The emergence of data blending and why business analysts are bypassing IT to do it

In our connected world, data is here to stay. Spilling over from almost every aspect of our lives, data is brewed in the websites we visit, the retailers we shop at and conversations we have on social media.

As such, we are at a stage where the thirst for data by companies to better understand their customers and optimise their supply chain has reached the boiling point.

The importance of data in business isn’t new. Almost every company in the world has used some form of data to prospect and retarget customers. However, technological advances over the past decade have created a quicker, more frantic world, where the faster a company can access and use data, the bigger advantage they have over their competitors.

Data is still in the hands of the IT gatekeepers when it comes to data flowing in and out of departments. But it is the analysts that understand the business and understand what data is important to their business.

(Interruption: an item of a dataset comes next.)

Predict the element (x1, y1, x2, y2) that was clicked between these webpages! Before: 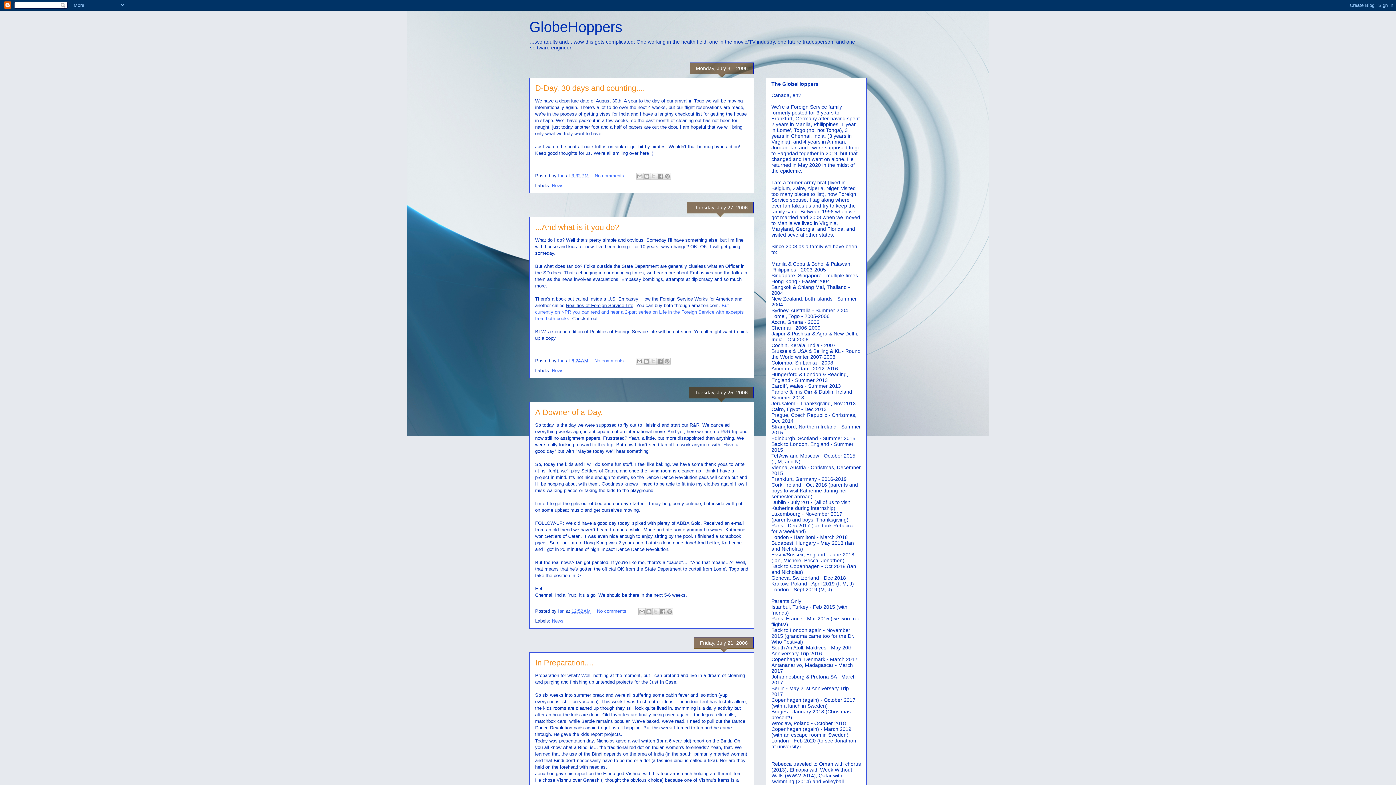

They are findings spreadsheets, manual processes, custom scripting or working with data specialist or IT to be too time consuming or just not powerful enough to handle their needs.

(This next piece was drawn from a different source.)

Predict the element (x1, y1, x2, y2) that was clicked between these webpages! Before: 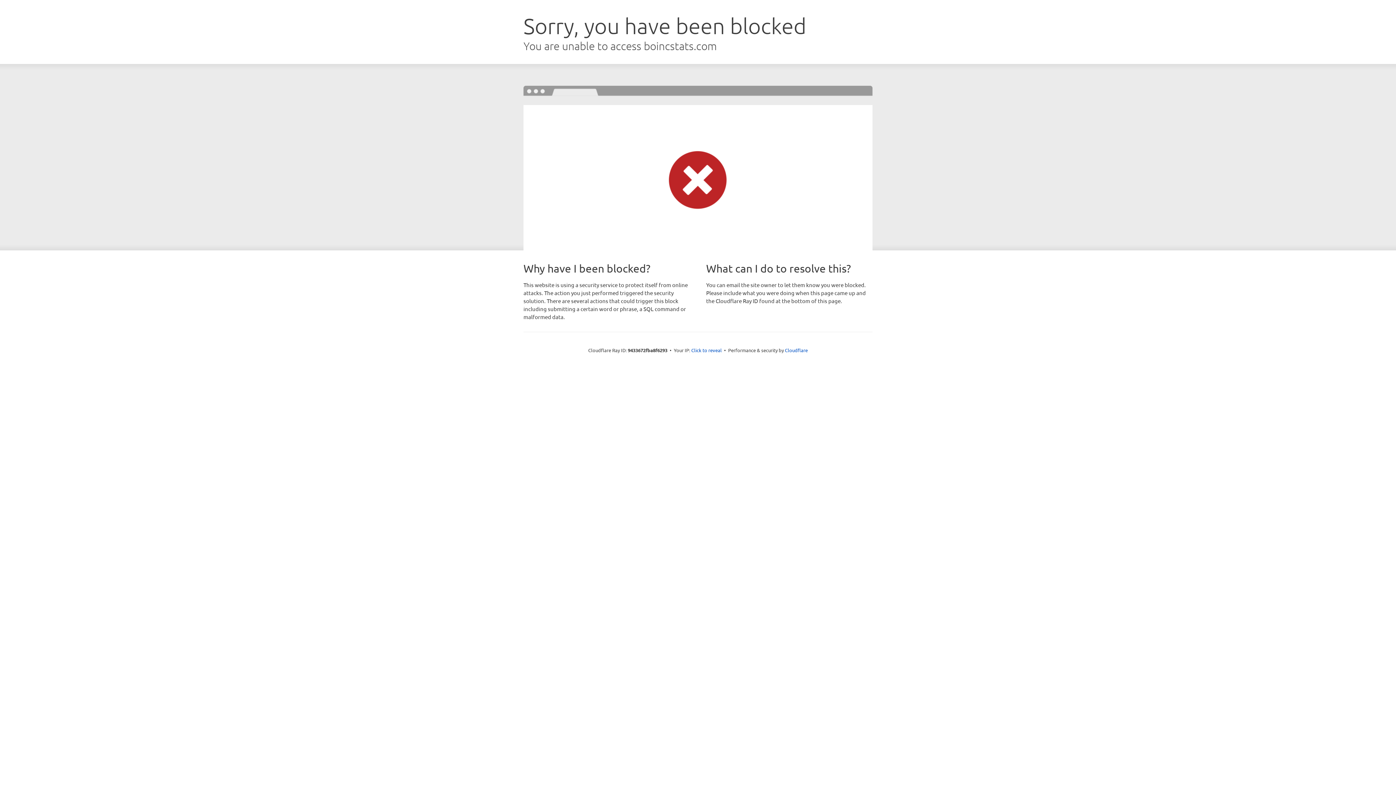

With the emergence of data blending software, the process of combining data from multiple sources to create an actionable analytic dataset has become possible.

Data blending differs from integration and warehousing by keeping the data completely separate and only combining it to answer a specific business question.

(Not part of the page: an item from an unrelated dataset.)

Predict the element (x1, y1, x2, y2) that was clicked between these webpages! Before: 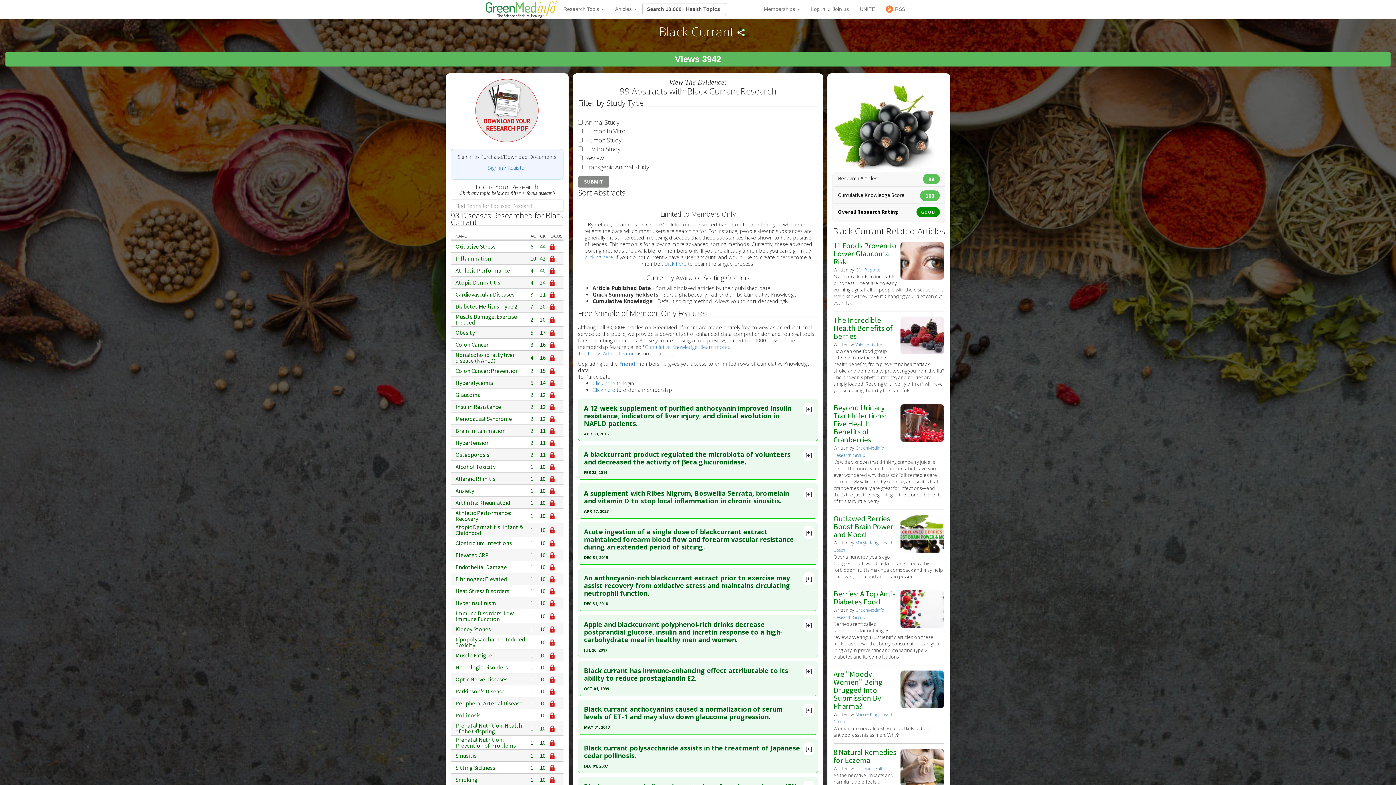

By combining relevant data on common fields, blending in the specific information an analyst is looking for, they can understand what products or services are having the biggest impact on sales and what is driving the interest of prospective buyers.

>See also: How Bolton Wanderers are revolutionising the use of data analysis in football to win back their Premier League place

Where the software can have a massive impact on an organisation is in the repeatability of its projects. Once a process has been created, analysts easily can run the same query with updated data at any point.

In an age where dynamic, flexible and adaptable businesses have an edge, it would be easy to believe that data blending holds the key to success. Like anything, however, a chain is only as strong as its weakest link, and in this case it is the data that is fed into it.

Such is the necessity of having quality data, we are reaching a point where the financial burden of poor, unrefined data can end up costing a company more money than is being saved by not investing in better systems and processes to capture it.

While traditional data analysts use traditional IT tools to generate reports on historic data, today’s analysts have the chance to extend that capability with business insight and predictive capabilities to find the information their organisation really needs in hours, versus the weeks of traditional approaches.

With improvements in information technology and the constant influx of big data, a flood of new opportunities for business insight has appeared.

Empowered by next generation tools, today’s analysts can now do what previous generations of analysts could only dream of.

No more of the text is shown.